Un portail web pour analyser les flux maritimes mondiaux

Écrit par © Filactu le . Rubrique: Chiffres et indicateurs

Mis au point par le laboratoire Géographie-cités (1), GeoSeastems visualise l'évolution des routes maritimes suivies par les navires à travers le monde, avec toutes les données associées sur les navires et les ports, de la fin du 19e siècle jusqu'à nos jours. Grâce à ses fonctions d'analyse, il fournit, à la demande, des cartes et des graphiques aux chercheurs et experts en géographie, économie, histoire, démographie. Et devient même un instrument de diffusion des connaissances auprès du grand public.

Quel a été l'impact de la décolonisation en Afrique sur les flux maritimes mondiaux ? Comment la Corée du Nord a-t-elle réorienté ses échanges par voie de mer après la disparition du bloc soviétique ? Quel lien existe-t-il entre le trafic du port de Londres et la transformation de l'activité économique de la ville à partir de la fin du 19e siècle ? A ces questions, qui intéressent historiens, économistes ou démographes, le portail web GeoSeastems propose des réponses sous la forme de cartes et de graphiques. Un outil qui, pour la première fois, visualise et analyse l'évolution du trafic maritime mondial en s'appuyant sur des données précises : le recensement des mouvements des navires à l'échelle mondiale par la Lloyd's, la compagnie d'assurance britannique, de 1880 à nos jours.

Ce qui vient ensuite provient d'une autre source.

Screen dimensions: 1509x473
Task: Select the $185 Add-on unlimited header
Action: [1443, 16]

« Nous travaillons avec un matériau inédit, qui mentionne les escales, le type de bateau et de cargaison, les tonnages, et qui dormait dans des bibliothèques britanniques. Notre premier objectif a été d'en faire une base de données numérique », raconte César Ducruet, chercheur au laboratoire Géographie-cités1 et qui pilote le développement de GeoSeastems, dans le cadre du projet ERC World Seastems.

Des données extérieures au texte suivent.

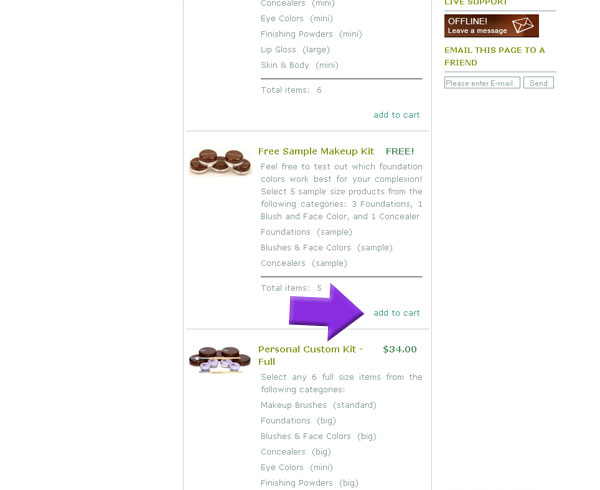The image size is (600, 490).
Task: Select Blushes & Face Colors (sample)
Action: 326,248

Au départ, la vocation était purement scientifique : combler le manque de connaissances sur l'évolution des routes maritimes mondiales. Pour rapidement bifurquer vers le développement d’un outil exploitant ces connaissances, et les diffuser. C'est ainsi qu'est né le projet d'un portail web ouvert aux chercheurs, aux enseignants et aux étudiants, et qui intéresse aujourd’hui des institutions comme l'Organisation de coopération et de développement économiques (OCDE) et la Banque mondiale.

Flux-maritimes Geoseastems

Pour créer GeoSeastems, César Ducruet s'est entouré d'une équipe pluridisciplinaire. Des géographes, bien sûr, mais aussi des informaticiens, des spécialistes de la géomatique (la gestion des différentes couches d'information d'une carte numérique) et des systèmes d'information géographique, sans oublier des mathématiciens pour le traitement statistique et l'analyse des réseaux. « Il a également fallu trouver un expert de la reconnaissance optique de caractères (OCR) qui savait numériser des documents anciens », précise César Ducruet.

Le résultat est un outil qui visualise les routes maritimes suivies par les navires, à une date donnée ou sur une période choisie, en figurant le nombre de trajets, le nombre d'escales dans un port, et même la répartition entre navigation à voile et à vapeur. L'évolution des réseaux de routes est analysée par des méthodes issues de la théorie des graphes. « La capacité d'analyse offerte par GeoSeastems permet de vérifier des hypothèses, de susciter des questions nouvelles, voire de remettre en cause des idées reçues », affirme le responsable du projet. Ainsi, sur la migration de la voile vers la vapeur, l'outil a confirmé que ce sont bien les ports sud-américains et australiens qui ont basculé en dernier. Alors qu’il est généralement admis que le transport par conteneurs a fortement contribué à concentrer le trafic maritime sur quelques grands ports à partir des années 1960, GeoSeastems révèle que cette concentration a en fait commencé dès l'après-guerre. Ce qui invite à rechercher d'autres causes à cette mutation. Une autre idée reçue démolie par GeoSeastems : le trafic du port de Londres n’a pas fortement décru sur le dernier siècle, si l'on prend en compte la trentaine de ports qui se sont excentrés sur la Tamise.

Les fonctions de base du portail, aujourd'hui opérationnelles, ont été réalisées avec des outils logiciels open source (langage Python, serveur web Apache). Une dernière étape reste à franchir : en faire un outil interactif facilement manipulable par des publics variés. La Cité de la Mer de Cherbourg envisage de proposer aux visiteurs un outil de visualisation des routes maritimes qui s'appuiera sur GeoSeastems. <
 
(1) CNRS/Université Paris-Diderot/Université Panthéon-Sorbonne.